* Written exercise *
Can you repeat these rows with "Where should I click to:" swapped for "Where do I click to:" in every row and nothing else changed?

### Material for the task ###

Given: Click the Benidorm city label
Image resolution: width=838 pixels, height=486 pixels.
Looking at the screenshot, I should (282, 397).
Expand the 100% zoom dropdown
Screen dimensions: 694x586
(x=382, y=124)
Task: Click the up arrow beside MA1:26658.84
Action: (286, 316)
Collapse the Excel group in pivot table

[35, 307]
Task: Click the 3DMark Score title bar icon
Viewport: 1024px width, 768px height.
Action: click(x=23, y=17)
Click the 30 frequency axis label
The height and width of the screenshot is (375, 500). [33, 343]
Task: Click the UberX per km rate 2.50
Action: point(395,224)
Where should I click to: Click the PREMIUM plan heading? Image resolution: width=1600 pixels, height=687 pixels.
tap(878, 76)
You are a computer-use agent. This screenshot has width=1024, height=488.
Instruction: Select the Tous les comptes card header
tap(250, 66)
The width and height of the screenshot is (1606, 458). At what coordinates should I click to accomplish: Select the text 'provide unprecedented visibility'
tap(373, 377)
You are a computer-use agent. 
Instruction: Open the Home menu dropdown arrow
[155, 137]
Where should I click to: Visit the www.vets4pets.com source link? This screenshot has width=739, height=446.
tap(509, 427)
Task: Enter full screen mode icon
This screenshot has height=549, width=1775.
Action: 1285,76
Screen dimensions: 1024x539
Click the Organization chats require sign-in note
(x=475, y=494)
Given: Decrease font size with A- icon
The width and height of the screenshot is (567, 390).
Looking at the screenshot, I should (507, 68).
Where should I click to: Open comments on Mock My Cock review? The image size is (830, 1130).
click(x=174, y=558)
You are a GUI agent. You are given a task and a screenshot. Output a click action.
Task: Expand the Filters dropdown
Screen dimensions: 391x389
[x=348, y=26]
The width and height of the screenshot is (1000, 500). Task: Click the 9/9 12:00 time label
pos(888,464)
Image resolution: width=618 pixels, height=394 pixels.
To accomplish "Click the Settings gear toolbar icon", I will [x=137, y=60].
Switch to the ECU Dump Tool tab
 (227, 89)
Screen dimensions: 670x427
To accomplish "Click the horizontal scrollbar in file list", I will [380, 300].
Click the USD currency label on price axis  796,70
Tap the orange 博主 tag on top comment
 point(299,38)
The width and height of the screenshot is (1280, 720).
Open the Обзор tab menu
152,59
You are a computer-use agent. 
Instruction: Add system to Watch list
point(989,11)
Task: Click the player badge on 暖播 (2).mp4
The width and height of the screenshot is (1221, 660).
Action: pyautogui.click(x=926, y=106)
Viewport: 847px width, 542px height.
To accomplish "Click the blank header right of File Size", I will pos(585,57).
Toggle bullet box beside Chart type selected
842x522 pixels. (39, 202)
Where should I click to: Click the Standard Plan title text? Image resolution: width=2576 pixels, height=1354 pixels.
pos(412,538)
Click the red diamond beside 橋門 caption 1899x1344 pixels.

###

* The result *
Given: Click the Benidorm city label
Image resolution: width=838 pixels, height=486 pixels.
Looking at the screenshot, I should (282, 397).
Expand the 100% zoom dropdown
Screen dimensions: 694x586
(x=382, y=124)
Task: Click the up arrow beside MA1:26658.84
Action: (286, 316)
Collapse the Excel group in pivot table

[35, 307]
Task: Click the 3DMark Score title bar icon
Viewport: 1024px width, 768px height.
Action: click(x=23, y=17)
Click the 30 frequency axis label
The height and width of the screenshot is (375, 500). [33, 343]
Task: Click the UberX per km rate 2.50
Action: point(395,224)
Where do I click to: Click the PREMIUM plan heading? Image resolution: width=1600 pixels, height=687 pixels.
tap(878, 76)
You are a computer-use agent. This screenshot has width=1024, height=488.
Instruction: Select the Tous les comptes card header
tap(250, 66)
The width and height of the screenshot is (1606, 458). At what coordinates should I click to accomplish: Select the text 'provide unprecedented visibility'
tap(373, 377)
You are a computer-use agent. 
Instruction: Open the Home menu dropdown arrow
[155, 137]
Where do I click to: Visit the www.vets4pets.com source link? This screenshot has width=739, height=446.
tap(509, 427)
Task: Enter full screen mode icon
This screenshot has height=549, width=1775.
Action: 1285,76
Screen dimensions: 1024x539
Click the Organization chats require sign-in note
(x=475, y=494)
Given: Decrease font size with A- icon
The width and height of the screenshot is (567, 390).
Looking at the screenshot, I should (507, 68).
Where do I click to: Open comments on Mock My Cock review? The image size is (830, 1130).
click(x=174, y=558)
You are a GUI agent. You are given a task and a screenshot. Output a click action.
Task: Expand the Filters dropdown
Screen dimensions: 391x389
[x=348, y=26]
The width and height of the screenshot is (1000, 500). Task: Click the 9/9 12:00 time label
pos(888,464)
Image resolution: width=618 pixels, height=394 pixels.
To accomplish "Click the Settings gear toolbar icon", I will [x=137, y=60].
Switch to the ECU Dump Tool tab
 (227, 89)
Screen dimensions: 670x427
To accomplish "Click the horizontal scrollbar in file list", I will [380, 300].
Click the USD currency label on price axis  796,70
Tap the orange 博主 tag on top comment
 point(299,38)
The width and height of the screenshot is (1280, 720).
Open the Обзор tab menu
152,59
You are a computer-use agent. 
Instruction: Add system to Watch list
point(989,11)
Task: Click the player badge on 暖播 (2).mp4
The width and height of the screenshot is (1221, 660).
Action: pyautogui.click(x=926, y=106)
Viewport: 847px width, 542px height.
To accomplish "Click the blank header right of File Size", I will pos(585,57).
Toggle bullet box beside Chart type selected
842x522 pixels. (39, 202)
Where do I click to: Click the Standard Plan title text? Image resolution: width=2576 pixels, height=1354 pixels.
pos(412,538)
Click the red diamond beside 橋門 caption 1899x1344 pixels.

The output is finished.